継母は宝石以外興味がない。その為、ネックレスを捨てたのだが、こっそり私が回収した。これは私の大切な物、お母様の形見なのだ。
思い返してみれば、前世でも私は両親との仲は良好とは言えなかった。両親はともに仕事人間で、子供よりも仕事を優先するタイプだった。その為、ずっと寂しい子供時代を過ごした。

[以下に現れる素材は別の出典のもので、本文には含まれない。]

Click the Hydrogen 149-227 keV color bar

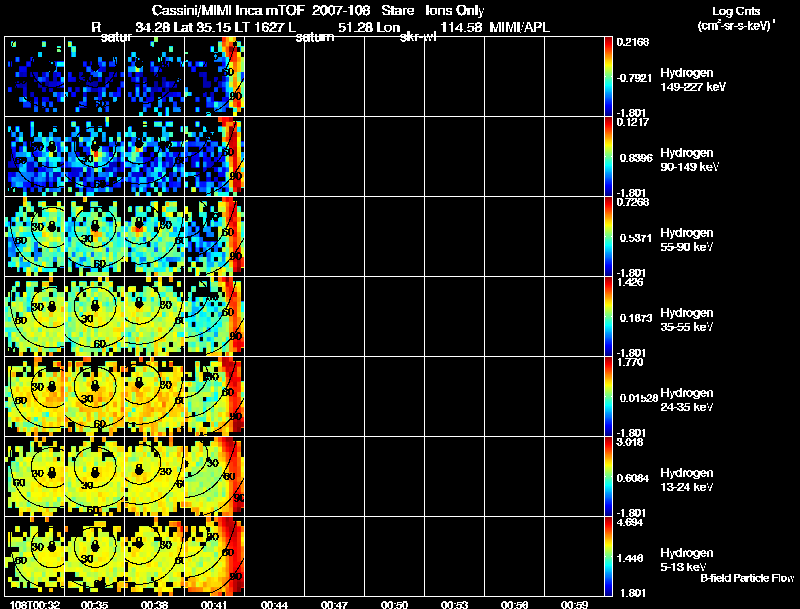click(610, 76)
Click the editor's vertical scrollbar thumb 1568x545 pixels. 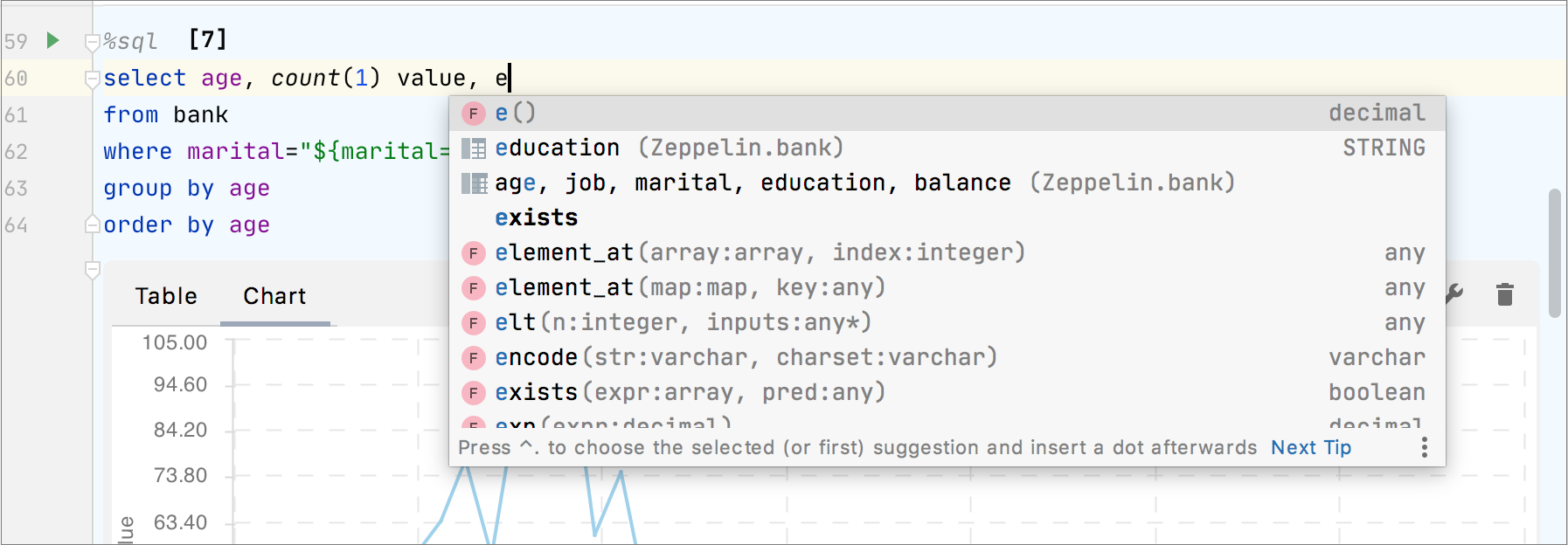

大人になってからは“フリーランスだなんて。せっかく大手の会社に就職できたのに。辞めるなんて許さない”と、なぜか私に干渉してくるようになった。きっと私が自分たちが思い描いていた人生と違う人生を選んだことが、気に入らなかったのだろう。
「私って、あまり親には恵まれていないのね…」
なんだか無性に悲しくなって、部屋に入ると同時に静かに泣いた。そんな私に気が付いたヴァンが、黙って私の頭を撫でてくれる。
その温もりが、やっぱり嬉しくて落ち着く。
その後もヴァンは私が泣き止むまで、ずっと頭を撫で続けてくれたのだった。